New Standard Metering Code


IN ITS bid to ensure effective metering of electricity in Nigeria, the Nigerian Electricity Regulatory Commission, NERC, has announced plans to issue a new standard code to regulate metering of electricity. The commission said that after meticulous public consultations, it has endorsed a metering code which would be presented to the public soon.

Sam Amadi, chief executive officer, NERC, said the commission would ensure adequate public enlightenment before enforcing the new metering code. “We are about to issue a new standard code to regulate metering, which will be in terms of features of metering capabilities in the industry. And as in our tradition, we will offer the public, stakeholders, as well as operators the opportunity to interact publicly and provide inputs,” he said.

According to him, there was a metering code panel that reviewed the process and gave to us to approve. However, before we issue it out, we have to get public consultation in a forum where not just the operators, but also consumers will come together and review the documents so that we can benefit from the inputs of everybody before the commission exercises its powers on the code with binding effects in the country. He noted that the cost of electricity meters would vary depending on the phases and the features of the individual meter.

One Industry Multiple Regulators


THE Department of Petroleum Resources, DPR, and the Niger Delta Exploration and Production, NDEP, have regretted the rising cases of multiple regulations in the oil and gas industry. They said that the presence of multiple regulations indicates danger in the sector.

Osten Olorunsola, director, DPR, and Layi Fatona, managing director, NDEP, lamented that many government agencies had imposed regulatory oversight on the oil and gas industry under the guise of being environmental or maritime regulators, among others. This development, the two agencies warned, would not augur well for the industry even after the Petroleum Industry Bill had been passed.

Fatona feared that the PIB, when passed into law, would create an unprecedented number of regulatory authorities in the oil and gas industry. “But I want to sound a note of warning, we are seeing the creeping-in of micro regulators into the oil and gas industry and this will only lead to high cost of operations. This is not particularly good for the small indigenous operators in the country,” he said.

According to him, the activities of some federal and state ministries of environment, commerce, and the Nigerian Nuclear Regulatory Authority, among others, amount to multiple regulation in the oil and gas industry.

Olorunisola, on his part noted that people had, over time, entered the oil and gas industry from the back door and disguising themselves as environmental or marine regulator. “It is a recipe for disaster to have too many regulators in any industry. It’s an area that still has to be looked into not just as it affects Nigeria but looking at the bench mark across the world. Apart from this, one thing that international investors look for is the robustness, simplicity and the transparency of your regulation and the National Assembly is aware of that and I think it will look into it. However, in looking at it, we also need to be mindful of our peculiarity as a nation. The mere fact that it is just only one operator elsewhere does not mean that we cannot have two or three in Nigeria. The only thing is that it has to work and it  doesn’t have to become  a bureaucracy,” he said.

Widening Cashless Net


WITH the next phase of cash-less policy set to begin in some states in July this year, the value of electronic funds transfer in the country is likely to hit N160 billion per day by the end of the year. The affected states include the Federal Capital Territory, Abia, Rivers, Anambra, Kano and Ogun states.

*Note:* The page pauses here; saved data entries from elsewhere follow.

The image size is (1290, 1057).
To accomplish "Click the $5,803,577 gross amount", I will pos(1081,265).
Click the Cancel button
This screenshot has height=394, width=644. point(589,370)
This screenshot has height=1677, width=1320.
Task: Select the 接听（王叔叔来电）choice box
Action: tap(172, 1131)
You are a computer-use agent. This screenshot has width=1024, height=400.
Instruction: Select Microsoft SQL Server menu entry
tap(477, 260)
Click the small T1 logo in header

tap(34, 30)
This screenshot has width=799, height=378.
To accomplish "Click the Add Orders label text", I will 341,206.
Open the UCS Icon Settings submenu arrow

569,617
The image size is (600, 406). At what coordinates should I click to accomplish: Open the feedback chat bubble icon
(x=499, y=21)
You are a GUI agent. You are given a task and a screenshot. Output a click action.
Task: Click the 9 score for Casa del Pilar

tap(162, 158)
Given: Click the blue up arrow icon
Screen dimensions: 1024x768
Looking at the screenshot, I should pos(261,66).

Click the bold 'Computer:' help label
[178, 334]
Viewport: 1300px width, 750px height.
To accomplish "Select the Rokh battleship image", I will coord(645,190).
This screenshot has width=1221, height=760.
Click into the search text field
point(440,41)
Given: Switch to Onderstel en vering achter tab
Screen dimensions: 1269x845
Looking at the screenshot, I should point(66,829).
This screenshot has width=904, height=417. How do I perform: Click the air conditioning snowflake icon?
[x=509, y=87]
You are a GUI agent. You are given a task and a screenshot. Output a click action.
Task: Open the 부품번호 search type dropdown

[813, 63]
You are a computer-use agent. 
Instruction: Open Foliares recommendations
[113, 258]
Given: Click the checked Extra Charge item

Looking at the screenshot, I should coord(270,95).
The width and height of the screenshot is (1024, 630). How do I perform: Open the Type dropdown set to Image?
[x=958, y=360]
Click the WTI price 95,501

Onajite Regha, chief executive officer, Electronic Payment Providers’ Association of Nigeria, said the current value of electronic fund transfers would most likely double because there would be a lot of changes which would compel people to use e-fund transfer channels. “By the time we do six months into the new phase, the figure is likely going to rise by over 100 per cent. All these places we are going to are places where cash is moved heavily. We are looking at six additional commercial centres. We should, therefore, not forget that right now, it is only Lagos that is functional,” Regha said.

Tunde Lemo, deputy governor, operations, Central Bank of Nigeria, CBN, said that both the value and volume of cash transactions executed through the Nigeria Inter-Bank Settlement System, NIBSS and the National Electronic Funds Transfer, NEFT had doubled when compared to the use of cheques. “We have forgotten that the cash-less also includes high volume payment transactions such as the NIBSS Instant Payment. The Instant Payment, NIP now moves between N20bn and N40bn worth of transactions daily. The cash-less Lagos also includes the NEFT. Through NEFT, we have tens of thousands of transactions valued at over N60bn daily. So, between NEFT and NIP, we have transactions now that have more than doubled the cheque transaction volume,” he said.

Recent CBN reports on electronic transfer revealed that the value of electronic fund transfers in the country was currently N80bn daily. The Nigeria Interbank Settlement System is handling transactions worth about N20bn daily, while the Nigeria Electronic Funds Transfer is conducting about N60bn worth of transactions daily.